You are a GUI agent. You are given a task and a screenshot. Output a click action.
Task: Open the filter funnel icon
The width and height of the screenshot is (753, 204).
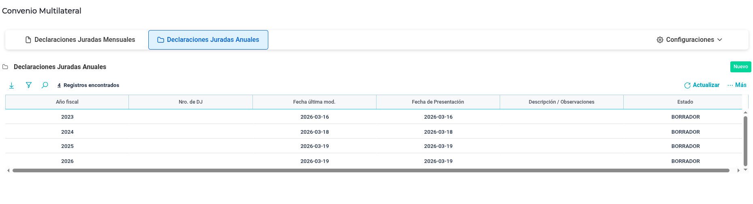click(x=28, y=85)
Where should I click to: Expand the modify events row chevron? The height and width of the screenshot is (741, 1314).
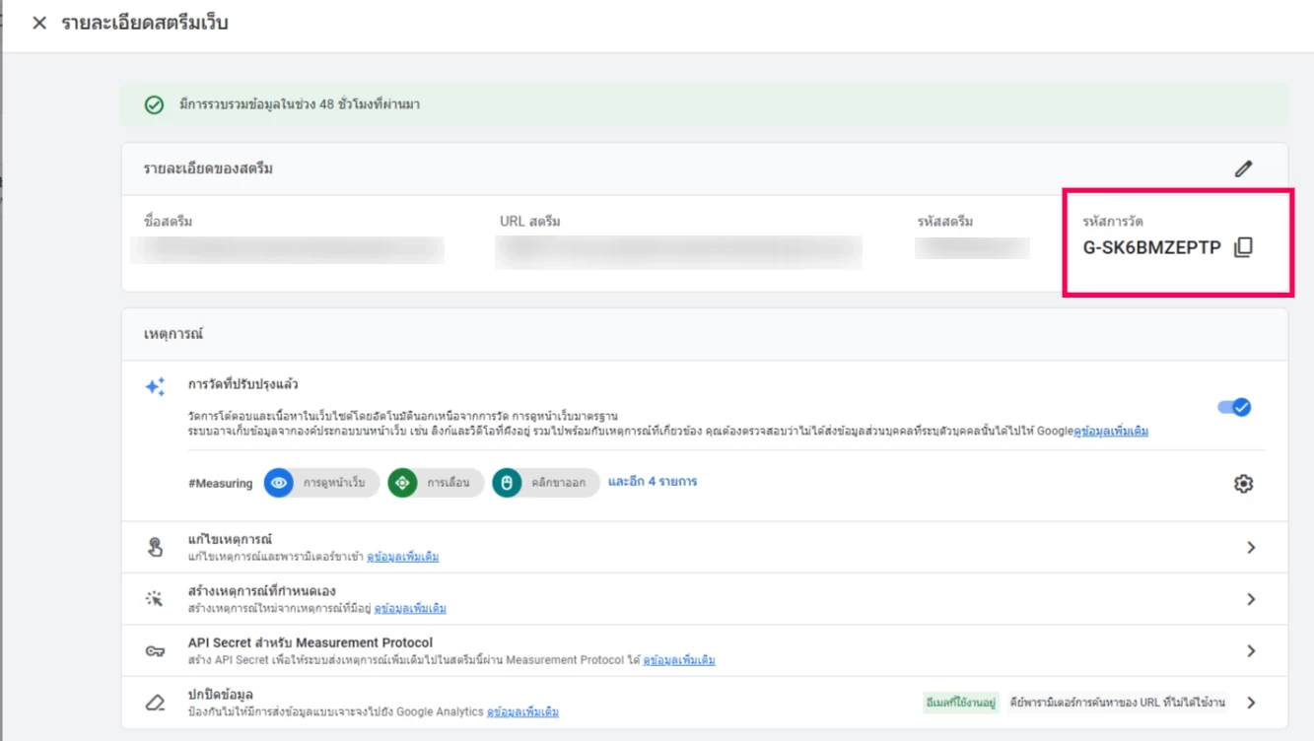(1251, 548)
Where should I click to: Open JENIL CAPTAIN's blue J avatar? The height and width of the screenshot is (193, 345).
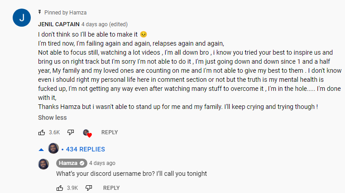click(x=22, y=18)
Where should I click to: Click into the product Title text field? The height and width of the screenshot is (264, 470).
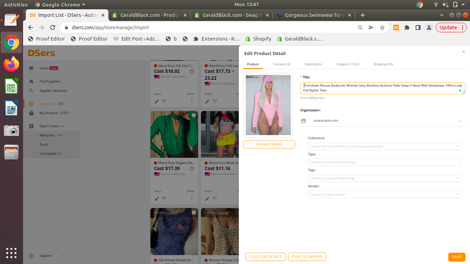coord(382,88)
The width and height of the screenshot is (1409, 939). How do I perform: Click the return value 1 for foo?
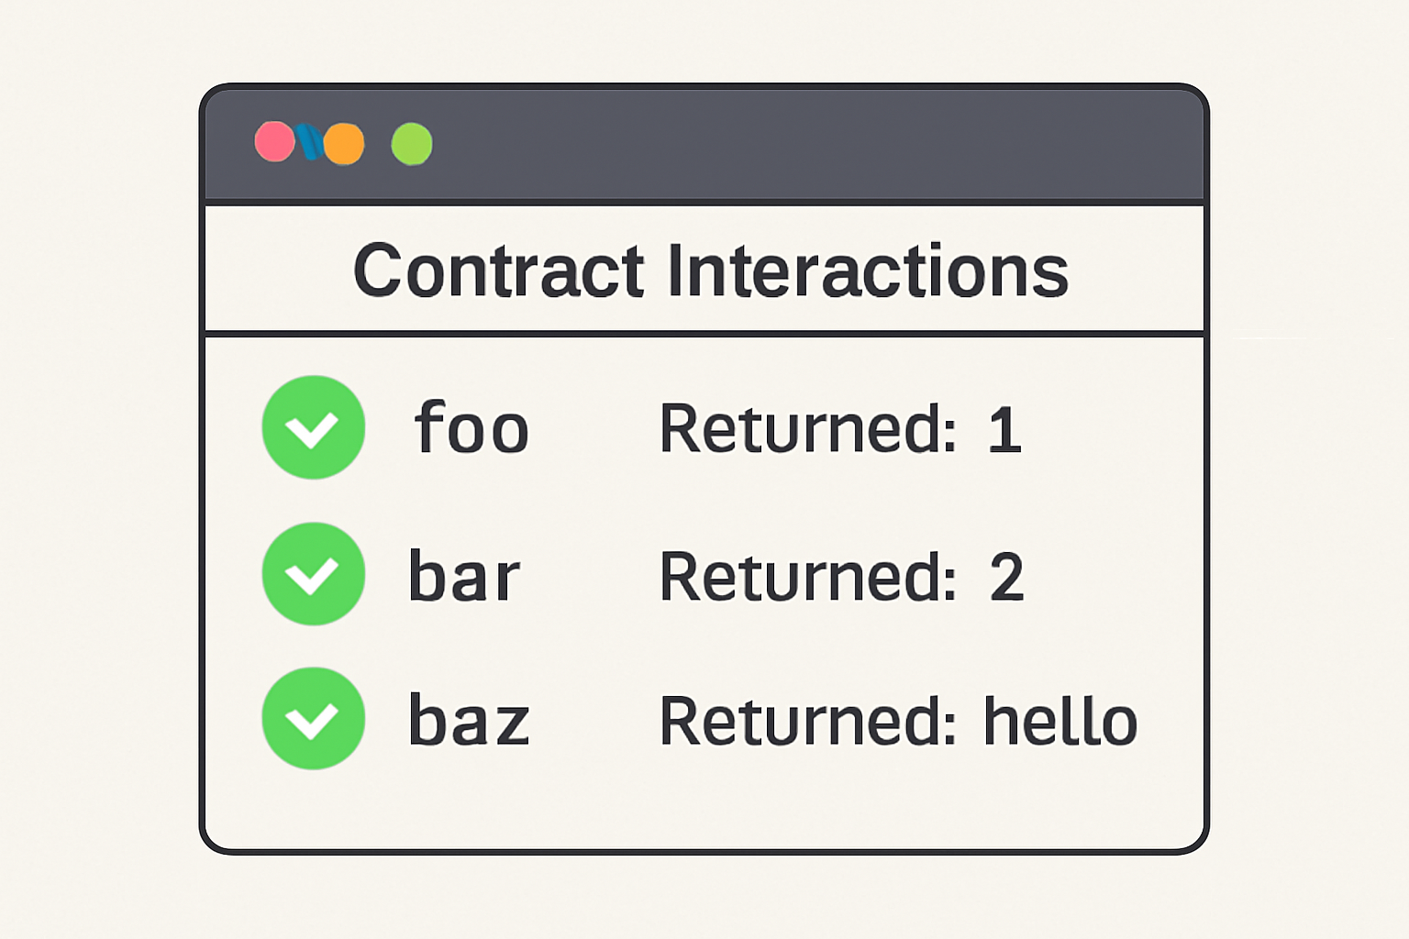1004,428
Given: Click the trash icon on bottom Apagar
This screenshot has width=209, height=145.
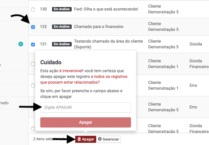Looking at the screenshot, I should coord(79,139).
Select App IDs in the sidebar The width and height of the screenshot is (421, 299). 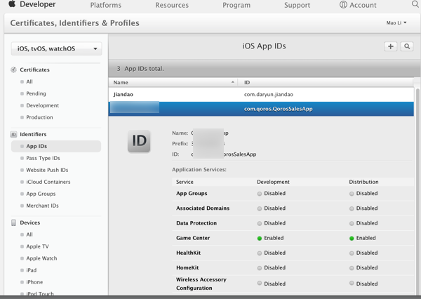(36, 147)
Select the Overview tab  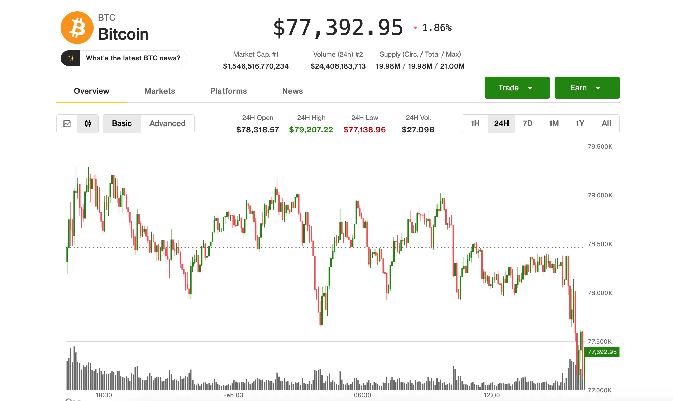click(x=91, y=91)
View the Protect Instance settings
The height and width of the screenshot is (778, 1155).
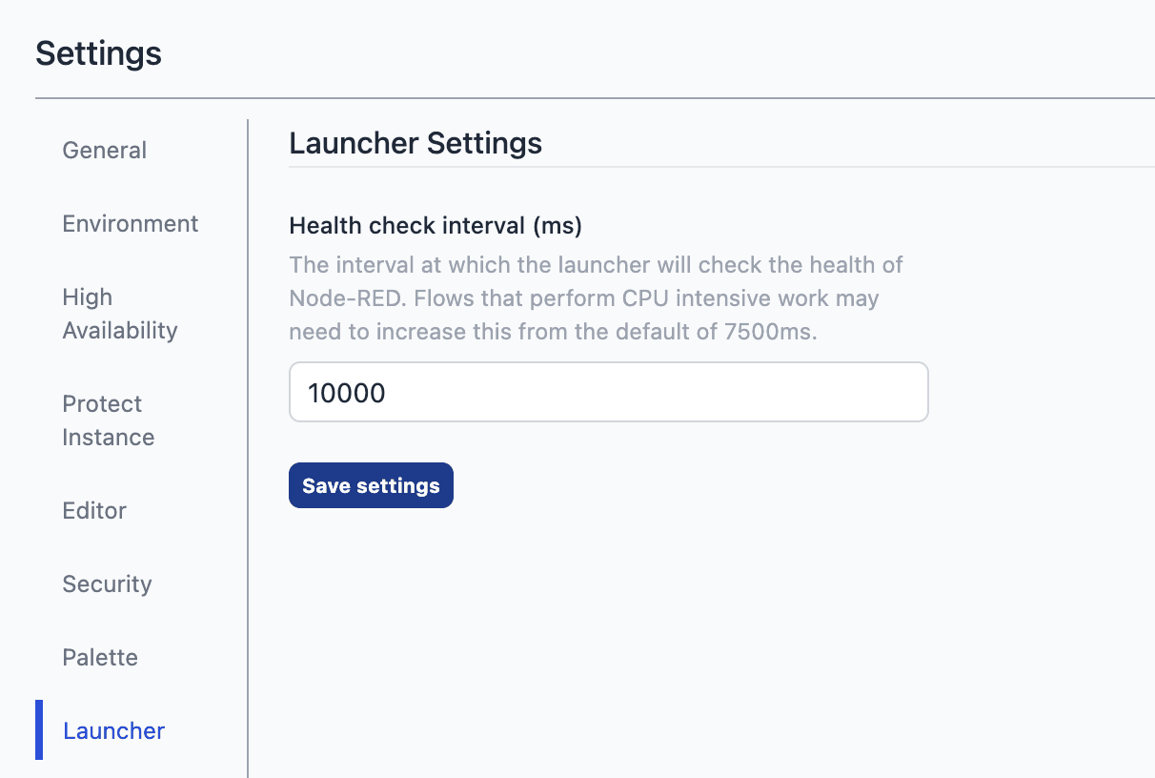(x=108, y=420)
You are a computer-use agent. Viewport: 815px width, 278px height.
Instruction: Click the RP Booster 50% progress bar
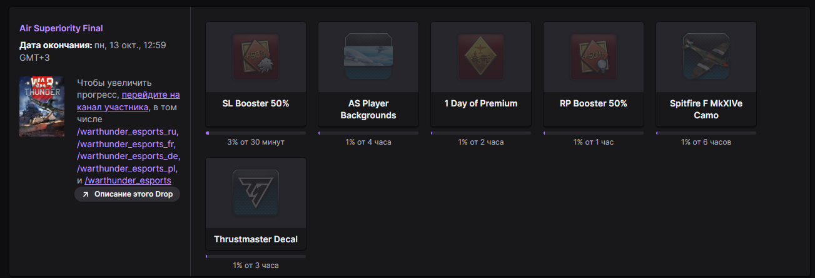pyautogui.click(x=593, y=133)
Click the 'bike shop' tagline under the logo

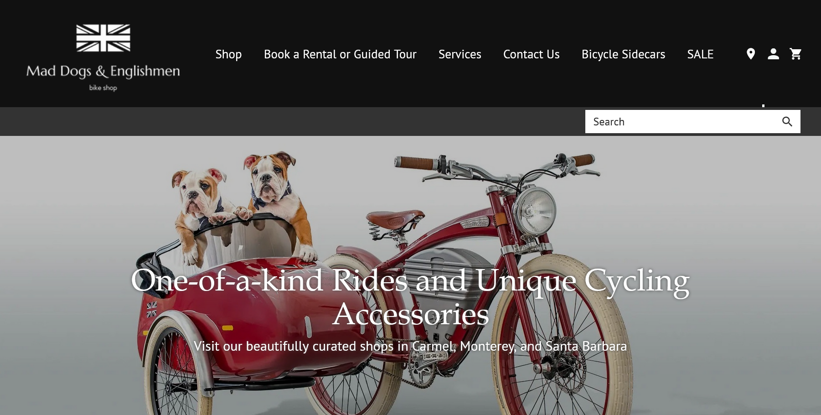point(103,88)
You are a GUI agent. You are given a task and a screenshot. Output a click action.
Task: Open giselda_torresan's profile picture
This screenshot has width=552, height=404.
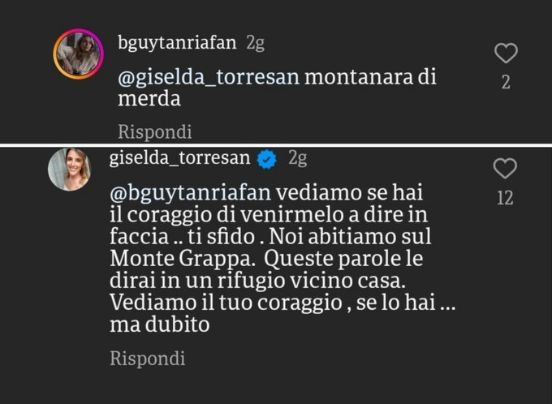tap(69, 169)
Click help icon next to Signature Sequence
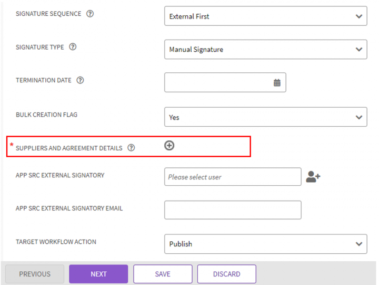 click(x=90, y=14)
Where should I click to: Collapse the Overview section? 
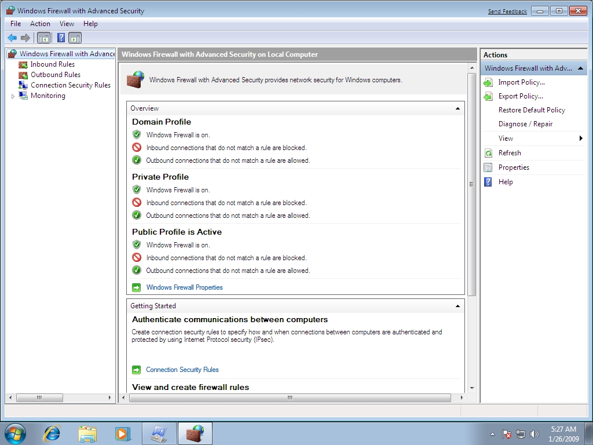pos(457,108)
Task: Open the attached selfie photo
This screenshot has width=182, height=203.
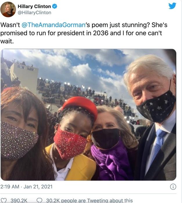Action: pyautogui.click(x=88, y=115)
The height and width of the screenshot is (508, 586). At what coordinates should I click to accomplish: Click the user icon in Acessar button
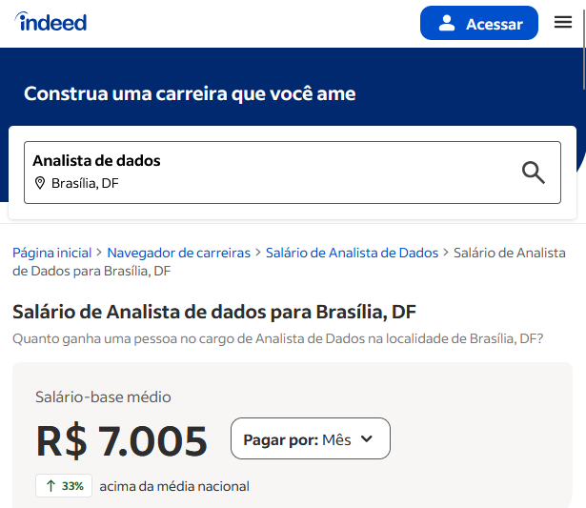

##############################

◆ TASK ITEM ◆
Only the lines starting at the one that holds "This screenshot has width=552, height=404." and ending at the last line of the data belong in your answer. Please set them down exactly and omit the pictures.

◆ RESULT BELOW ◆
This screenshot has width=552, height=404.
tap(69, 169)
Click help icon next to Signature Sequence
 click(x=90, y=14)
Where should I click to: Collapse the Overview section? 
pos(457,108)
Task: Open the attached selfie photo
This screenshot has width=182, height=203.
Action: pyautogui.click(x=88, y=115)
The height and width of the screenshot is (508, 586). At what coordinates should I click to accomplish: Click the user icon in Acessar button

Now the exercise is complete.